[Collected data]
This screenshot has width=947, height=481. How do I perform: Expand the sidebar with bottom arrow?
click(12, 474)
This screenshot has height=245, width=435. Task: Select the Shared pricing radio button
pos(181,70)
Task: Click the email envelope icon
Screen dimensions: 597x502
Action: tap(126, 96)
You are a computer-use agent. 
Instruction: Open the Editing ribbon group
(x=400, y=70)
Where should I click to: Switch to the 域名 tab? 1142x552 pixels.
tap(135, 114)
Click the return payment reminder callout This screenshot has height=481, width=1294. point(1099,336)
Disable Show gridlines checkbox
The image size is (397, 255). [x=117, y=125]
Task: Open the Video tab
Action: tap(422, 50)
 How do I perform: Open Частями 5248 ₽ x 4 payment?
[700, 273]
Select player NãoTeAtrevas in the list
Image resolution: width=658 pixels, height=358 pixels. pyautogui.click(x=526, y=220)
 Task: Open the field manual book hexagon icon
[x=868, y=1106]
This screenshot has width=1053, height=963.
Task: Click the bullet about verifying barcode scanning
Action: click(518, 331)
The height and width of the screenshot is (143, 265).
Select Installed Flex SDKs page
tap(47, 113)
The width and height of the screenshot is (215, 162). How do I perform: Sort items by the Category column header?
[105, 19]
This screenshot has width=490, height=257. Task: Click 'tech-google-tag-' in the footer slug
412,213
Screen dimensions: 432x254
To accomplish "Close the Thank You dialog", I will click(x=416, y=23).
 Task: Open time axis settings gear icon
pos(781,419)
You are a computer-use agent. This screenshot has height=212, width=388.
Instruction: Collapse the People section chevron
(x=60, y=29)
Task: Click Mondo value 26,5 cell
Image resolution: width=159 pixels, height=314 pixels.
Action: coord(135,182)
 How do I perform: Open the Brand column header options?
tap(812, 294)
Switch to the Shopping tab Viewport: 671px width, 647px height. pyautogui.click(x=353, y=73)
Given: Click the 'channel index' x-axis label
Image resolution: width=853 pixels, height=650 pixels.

**Assignment**
Wherever a line in the entries holds "computer", copy that line.

**Answer below**
You are a computer-use agent. 
You are a computer-use agent. This screenshot has height=212, width=388.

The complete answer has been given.